Dimensions must be equal, text tokenize Tensorflow&HuggingFace

19 Views Asked by At

what can I do if I tokenize my x and y data using PreTrainedTokenizerFast with huggingFace where x is text and y is its summary and when I try to execute model.fit() I get a dimension mismatch error?

pre_trained_model = TFBartModel.from_pretrained(model_dir,from_pt=True)
pre_trained_tokenizer = PreTrainedTokenizerFast(tokenizer_file=os.path.join(model_dir, "tokenizer.json"),from_pt=True)
pre_trained_tokenizer.add_special_tokens({'pad_token': '[PAD]','sep_token' :'[/S]'})
x_train_token = pre_trained_tokenizer(x_tr,truncation=True,max_length=MAX_TEXT_LEN,padding=True,return_tensors='tf')
y_train_token = pre_trained_tokenizer(y_tr,truncation=True,max_length=MAX_SUMMARY_LEN,padding=True,return_tensors='tf')
input_ids = tf.keras.Input(shape=(MAX_TEXT_LEN,), dtype=tf.int32, name='input_ids')
input_mask = tf.keras.Input(shape=(MAX_TEXT_LEN,), dtype=tf.int32, name='attention_mask')
embeddings = pre_trained_model(input_ids, attention_mask=input_mask)[0]
model = tf.keras.Model(inputs=[input_ids, input_mask], outputs=embeddings)
optimizer = tf.keras.optimizers.Adam(learning_rate=3e-5)
loss = tf.keras.losses.SparseCategoricalCrossentropy(from_logits=True)
metrics = [tf.keras.metrics.SparseCategoricalAccuracy('accuracy')]
model.compile(optimizer=optimizer, loss=loss, metrics=metrics)
model.fit(x=[x_train_token['input_ids'],x_train_token['attention_mask']],y=y_train_token,batch_size=32,epochs=5)

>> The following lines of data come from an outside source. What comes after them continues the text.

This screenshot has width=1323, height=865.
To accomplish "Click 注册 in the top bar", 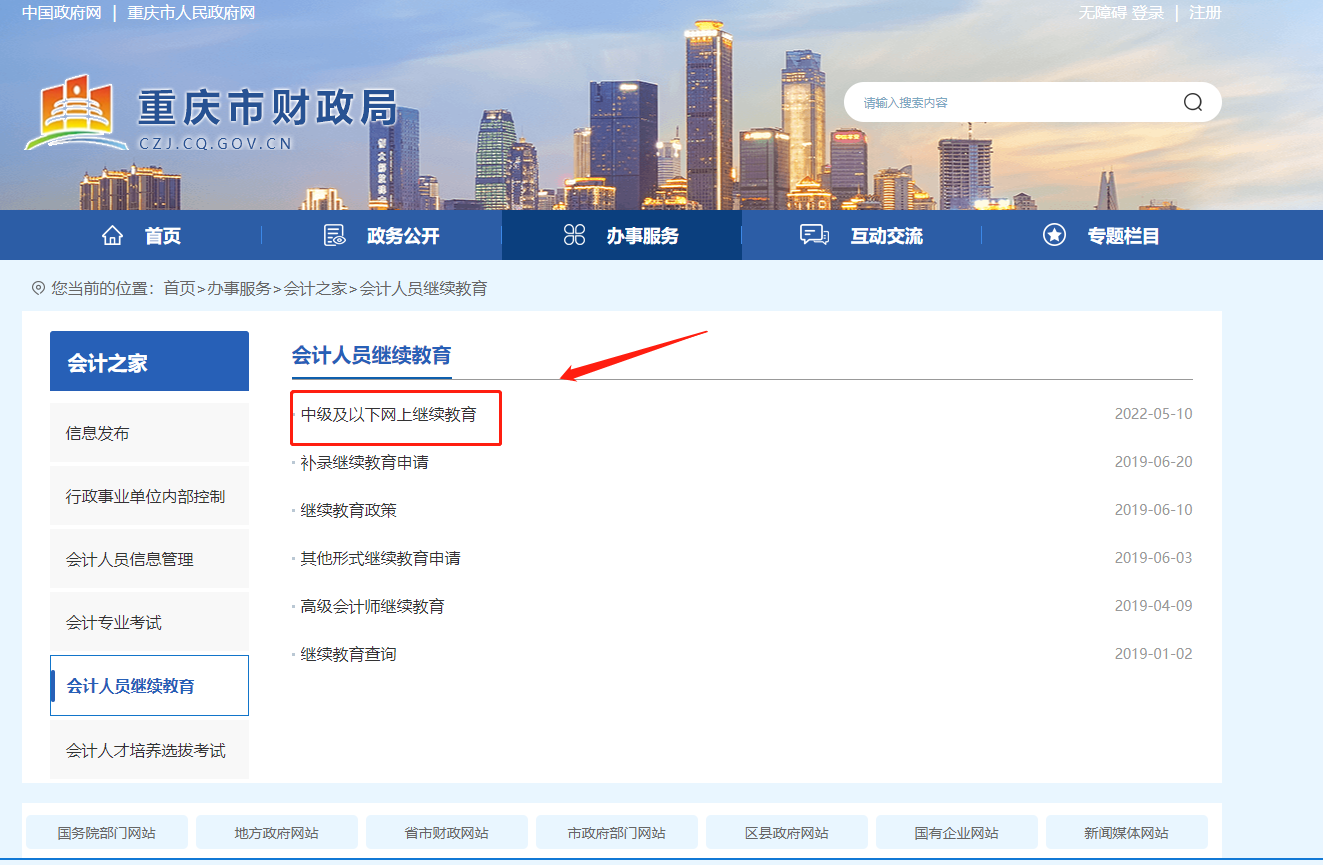I will coord(1206,13).
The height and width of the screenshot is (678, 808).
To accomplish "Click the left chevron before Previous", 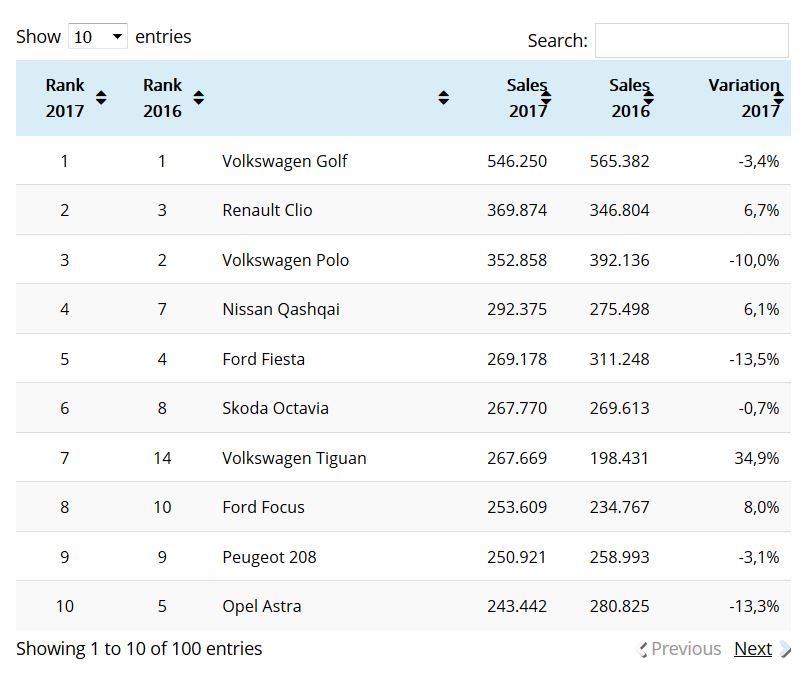I will pyautogui.click(x=643, y=650).
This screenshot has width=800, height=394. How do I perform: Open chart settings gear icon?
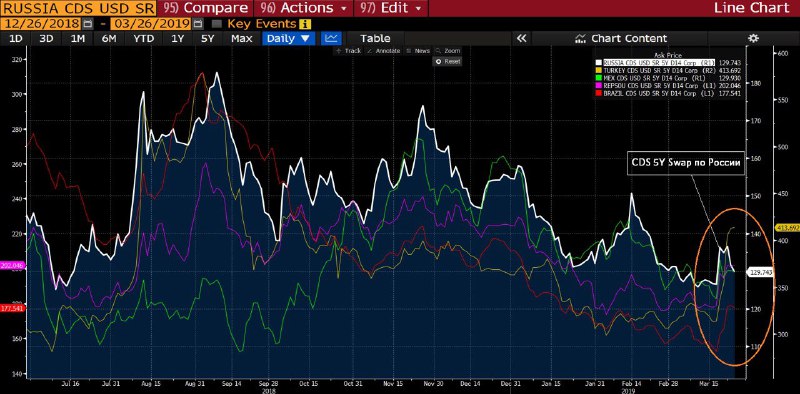tap(753, 38)
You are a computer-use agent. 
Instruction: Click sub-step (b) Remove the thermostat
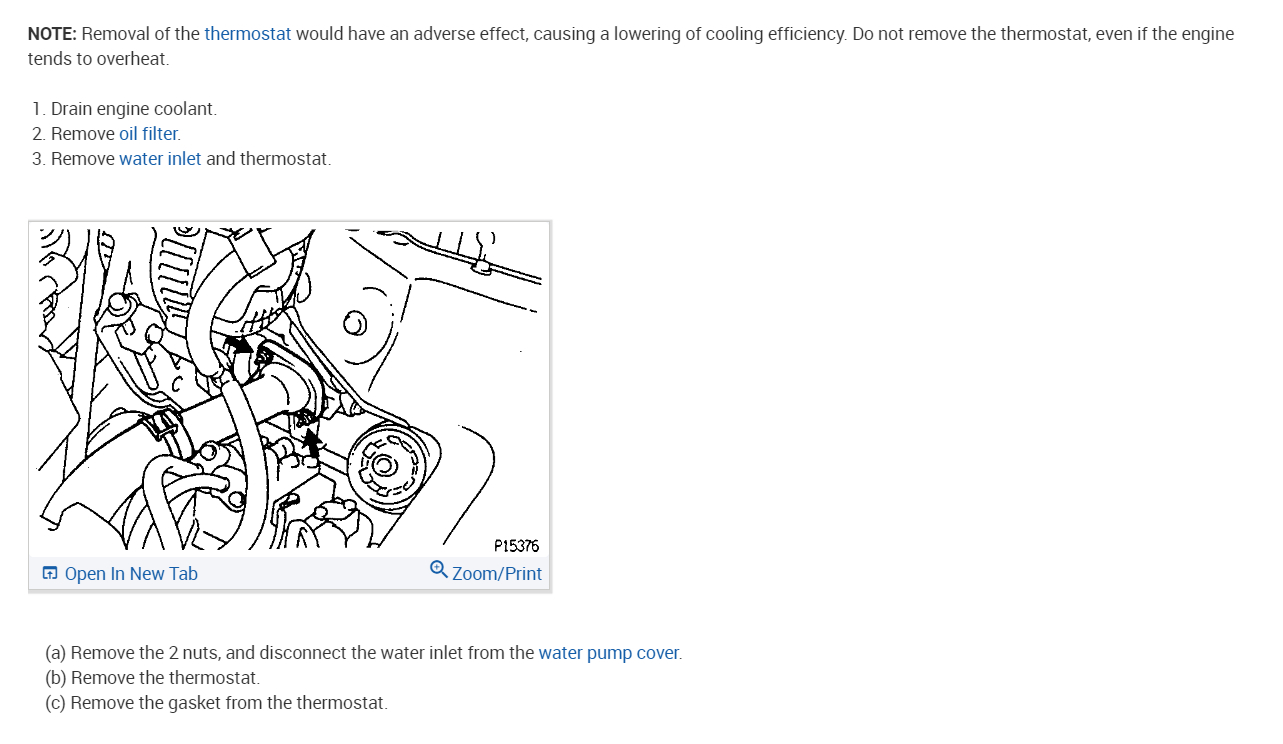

x_train_token['input_ids'].shape,y_train_token['input_ids'].shape = (TensorShape([32889, 50]), TensorShape([32889, 10]))

ValueError: Dimensions must be equal, but are 10 and 50 for '{{node Equal}} = Equal[T=DT_FLOAT, incompatible_shape_error=true](Cast_1, Cast_2)' with input shapes: [?,10], [?,50]

0

There are 0 best solutions below